= TASK REQUIREMENTS =
In the entries that follow, find the line containing "Instruction: Click the answer" and the line containing "Task: Toggle fit-to-page view", then retype exactly the lines from the first through the second, pictures excluded.

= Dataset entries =
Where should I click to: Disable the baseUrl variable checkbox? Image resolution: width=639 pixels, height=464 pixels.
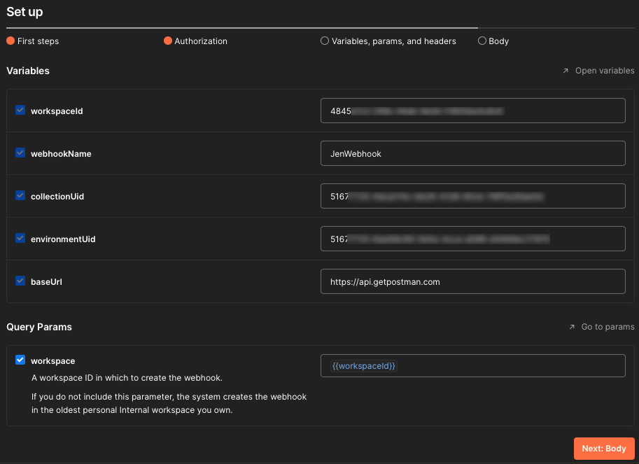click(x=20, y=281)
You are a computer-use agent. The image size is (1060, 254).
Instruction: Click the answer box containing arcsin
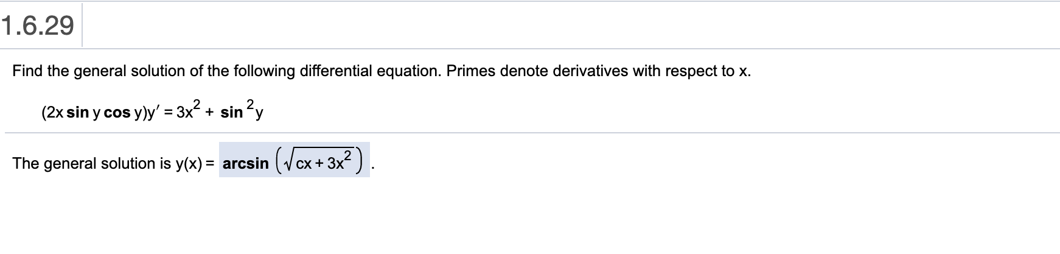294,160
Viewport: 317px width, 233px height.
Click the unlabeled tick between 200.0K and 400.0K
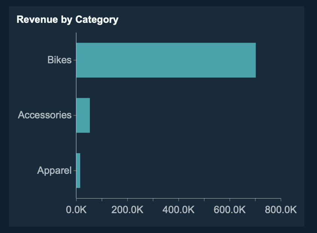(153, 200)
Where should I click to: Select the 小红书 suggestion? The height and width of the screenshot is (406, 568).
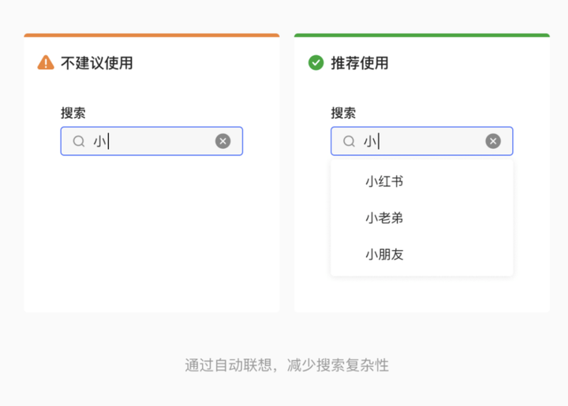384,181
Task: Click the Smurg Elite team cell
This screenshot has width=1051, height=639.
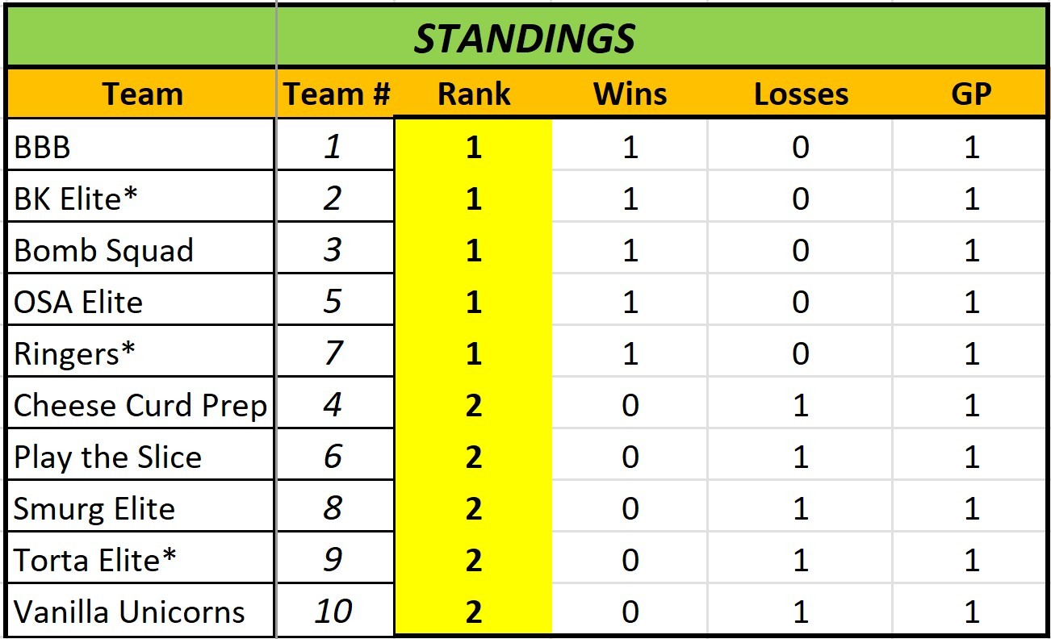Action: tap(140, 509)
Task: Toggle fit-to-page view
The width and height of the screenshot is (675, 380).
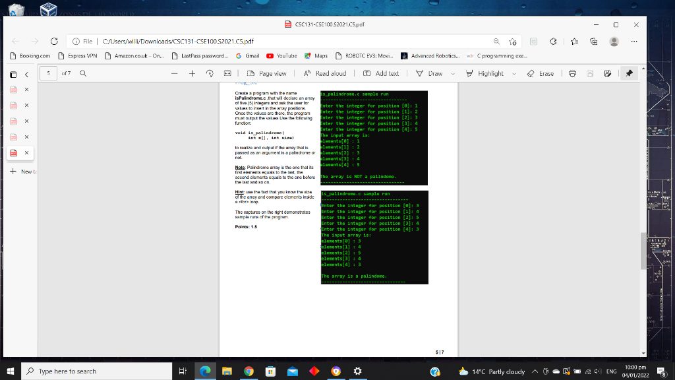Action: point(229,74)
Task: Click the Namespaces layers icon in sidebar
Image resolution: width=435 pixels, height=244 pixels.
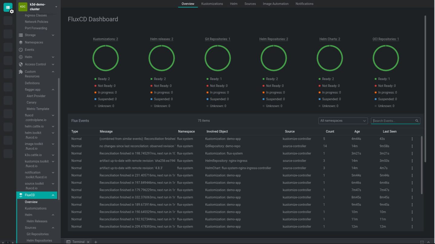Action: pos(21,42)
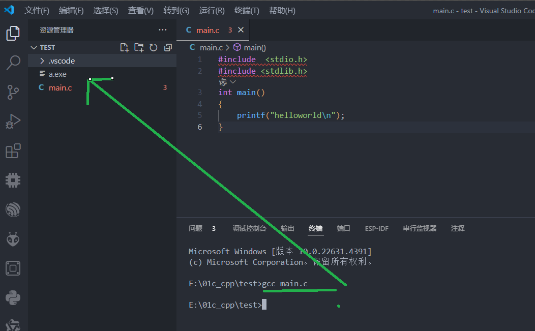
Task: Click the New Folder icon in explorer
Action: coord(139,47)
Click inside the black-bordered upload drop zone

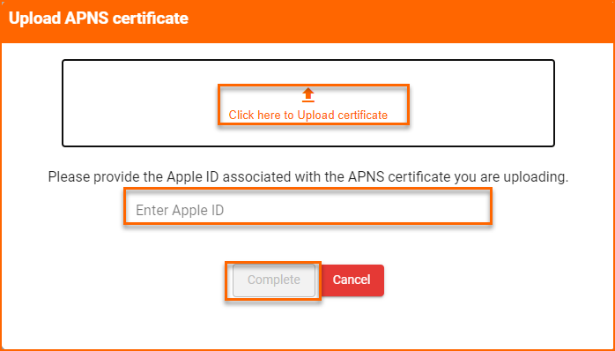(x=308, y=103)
--
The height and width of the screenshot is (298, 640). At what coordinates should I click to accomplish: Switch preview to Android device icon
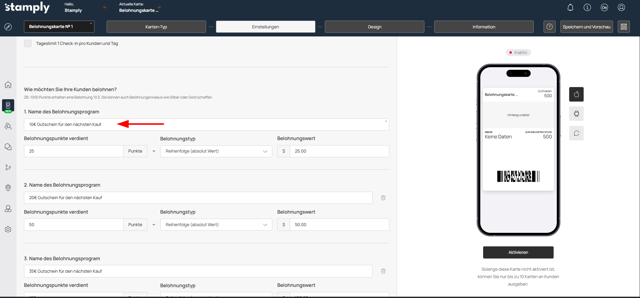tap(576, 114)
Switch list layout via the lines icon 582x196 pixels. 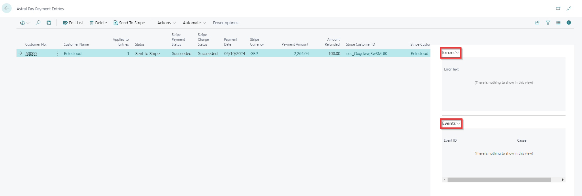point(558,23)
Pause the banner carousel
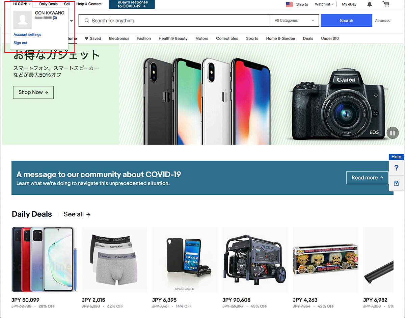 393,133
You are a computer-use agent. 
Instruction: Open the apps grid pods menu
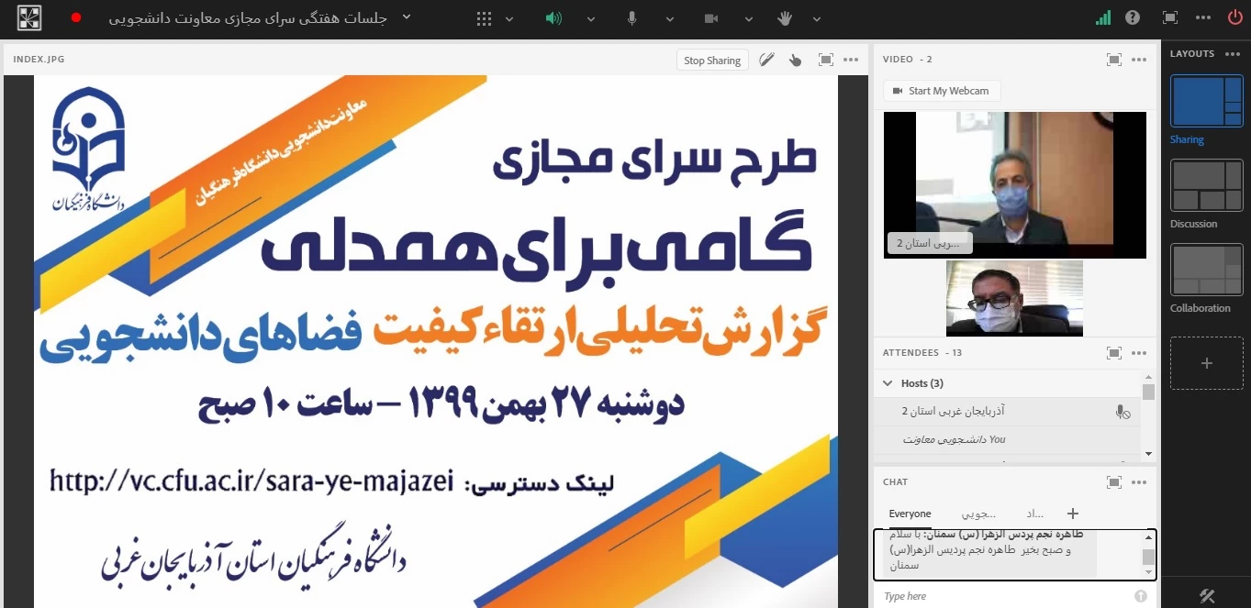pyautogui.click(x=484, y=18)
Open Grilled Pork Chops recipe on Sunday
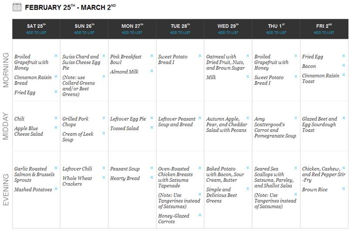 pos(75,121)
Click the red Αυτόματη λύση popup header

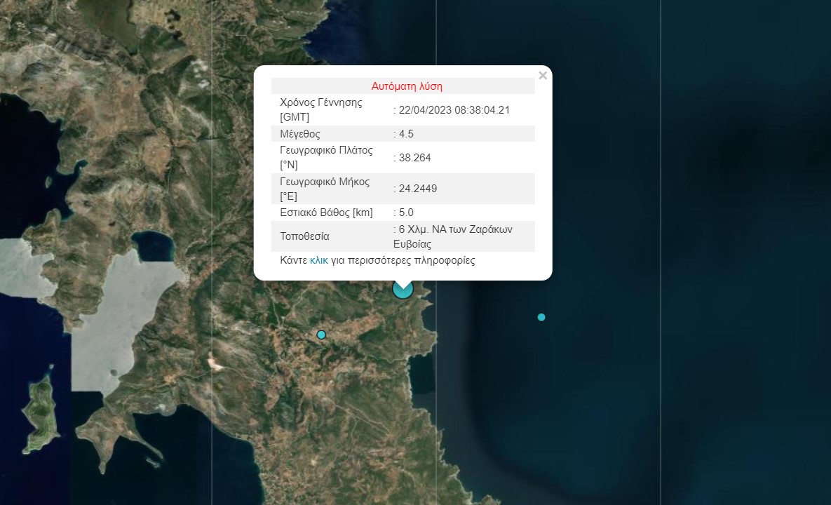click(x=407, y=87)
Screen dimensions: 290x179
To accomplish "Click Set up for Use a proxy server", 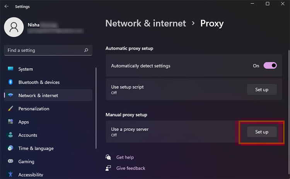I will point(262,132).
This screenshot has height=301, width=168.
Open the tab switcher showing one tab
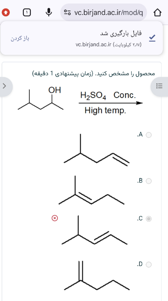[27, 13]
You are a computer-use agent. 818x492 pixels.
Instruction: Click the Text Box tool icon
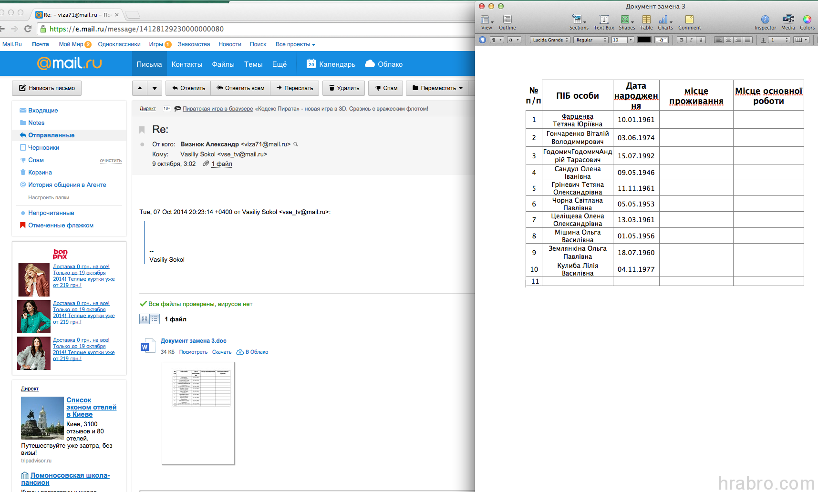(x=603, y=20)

= SOLUTION TO THIS PROBLEM =
Instruction: Click the answer box containing arcsin
294,160
Viewport: 317px width, 233px height.
Click the unlabeled tick between 200.0K and 400.0K
(153, 200)
Where should I click to: Select the 小红书 suggestion? The height and width of the screenshot is (406, 568).
384,181
Task: Click the Smurg Elite team cell
This screenshot has width=1051, height=639.
Action: tap(140, 509)
Task: Toggle fit-to-page view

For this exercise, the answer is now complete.